E Love is a Mix Tape toma emprestada essa característica da música para que o autor resgate as lembranças do tempo em que conheceu e viveu com sua esposa, Renée Crist. Ambos eram jovens recém-formados e obcecados por música (e mix tapes, é óbvio), casaram cedo mas, infelizmente, tiveram apenas cinco anos para compartilharem essa paixão. Renée faleceu em maio de 1997, vítima de embolia pulmonar.1

O livro de Sheffield vem então com um “ponto final”, aquele adeus definitivo para poder continuar tocando a vida. Começa com ele já viúvo encontrando uma fita de 1993 e, ao escutá-la, lembranças de sua vida com Renée começam a surgir, descrevendo como eles eram quando se conheceram, com comentários sobre as canções das fitas intercalados com suas recordações.
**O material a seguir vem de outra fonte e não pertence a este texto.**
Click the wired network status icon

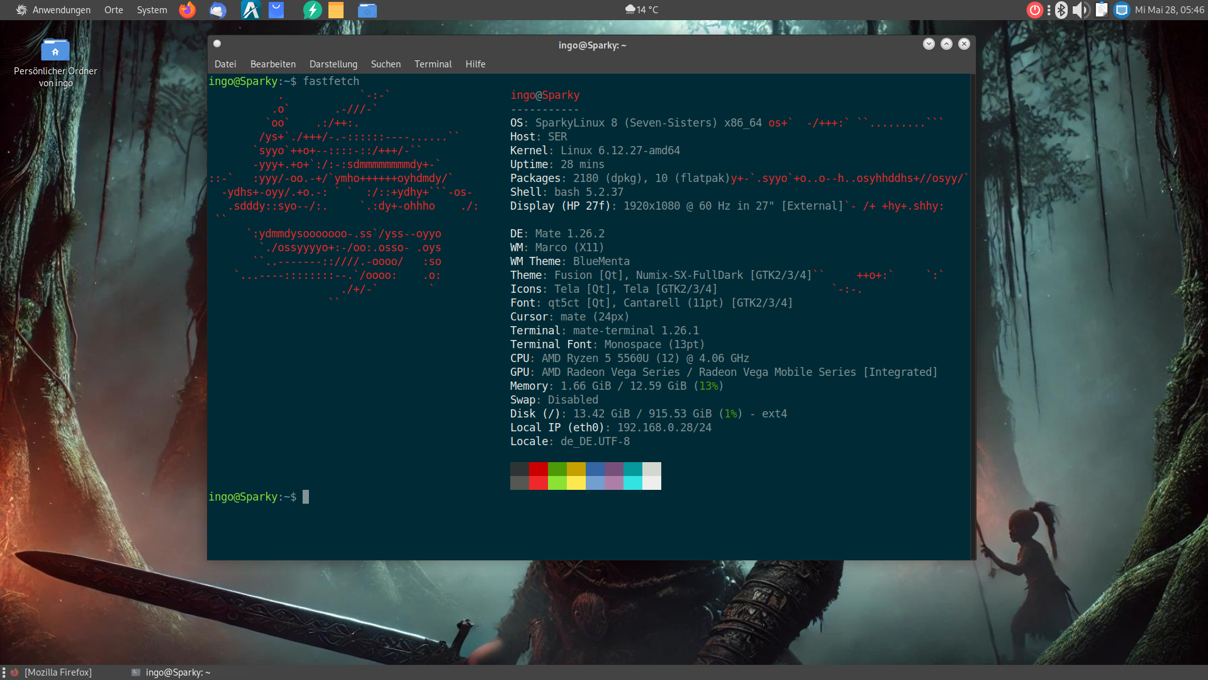point(1121,10)
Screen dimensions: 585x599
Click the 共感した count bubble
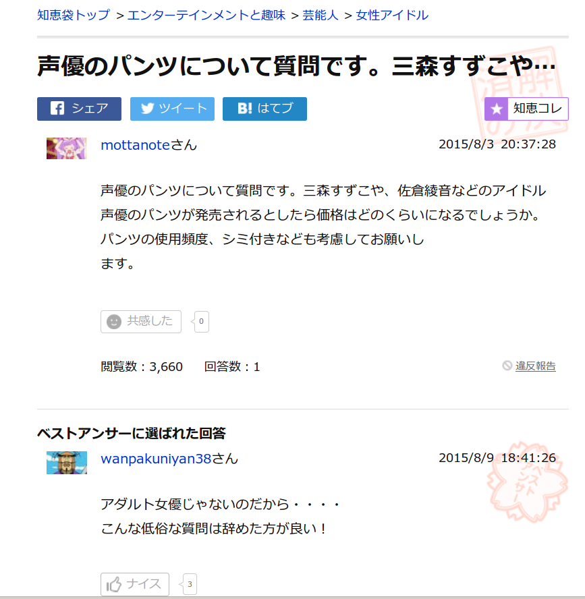[201, 322]
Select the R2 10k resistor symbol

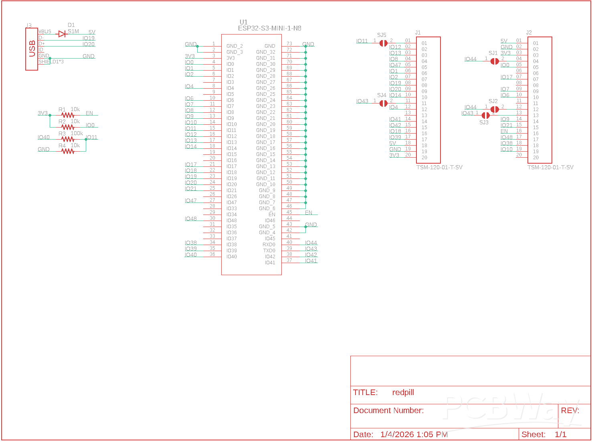click(x=68, y=127)
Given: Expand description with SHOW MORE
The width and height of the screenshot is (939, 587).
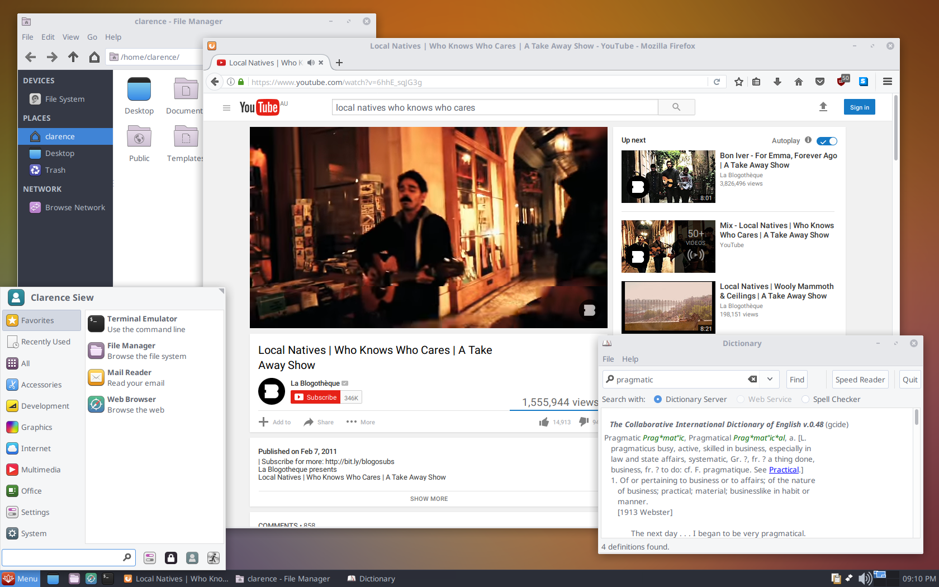Looking at the screenshot, I should pyautogui.click(x=429, y=499).
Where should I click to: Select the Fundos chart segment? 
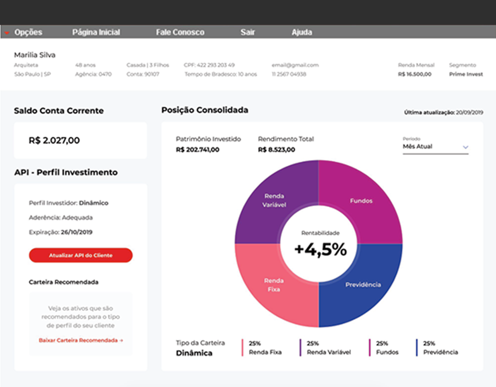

1991. The year punk broke. The palindrome year. In the Planet of the Apes movies, it was the year of the ape revolution, but I’ll settle for the 1991 we got. This was the year we got married. We knew it would be a big deal, and it was. The next few years were a rush. It was a glorious time for pop culture, the decade of Nirvana and Lollapalooza and Clueless and My So-Called Life and Sassy and Pulp Fiction and Greg Maddux and Garth Brooks and Green Day and Drew and Dre and Snoop and Wayne’s World. It was the decade Johnny Depp got his Winona Forever tattoo, the decade Beavis and Butthead got butt-shaped tattoos on their butts. It was the decade of Kurt Cobain and Shania Twain and Taylor Dayne and Brandy Chastain. The boundaries of American culture were exploding, and music was leading the way. (…) Nirvana was all over the radio. Corporate rock was dead. On 90210, Dylan and Kelly were making out on the beach to “Damn, I Wish I Was Your Lover”. We were young and in love and the world was changing.”

(E assim com um parágrafo o Sheffield faz um melhor trabalho de recuperação da década de 90 do que os autores de O Futuro de Nós Dois, pans.)

Rob e Renée
Rob e Renée

Sheffield segue com sua história através de mix tapes, começando pela primeiríssima que ele gravara com o pai em 1979, com Hey Jude dos Beatles cobrindo os dois lados da fita, que serve para explicar sua simpatia pelo formato (incluindo aí uma lista bem engraçada de tipos de mix tapes) para depois com um salto através das fitas ir contando cronologicamente sua história com Renée (e um pouco da sua vida após a perda da esposa). É legal notar pelo livro que Sheffield não estava atento só ao gosto musical de Renée, mas de outras tantas peculiaridades que faziam dela quem ela era. “But if Renée was trying to make herself unforgettable, she was doing it right.” E é o que faz seu coração ficar bem apertado quando ele chega naquele maio de 97. Sim, ela é endeusada por ele e mesmos seus defeitos surgem como qualidades, mas você espera exatamente o que em um livro assim? Que ele reclame que ela deixava calcinha pendurada no chuveiro? Não há espaço para esse tipo de coisa aqui.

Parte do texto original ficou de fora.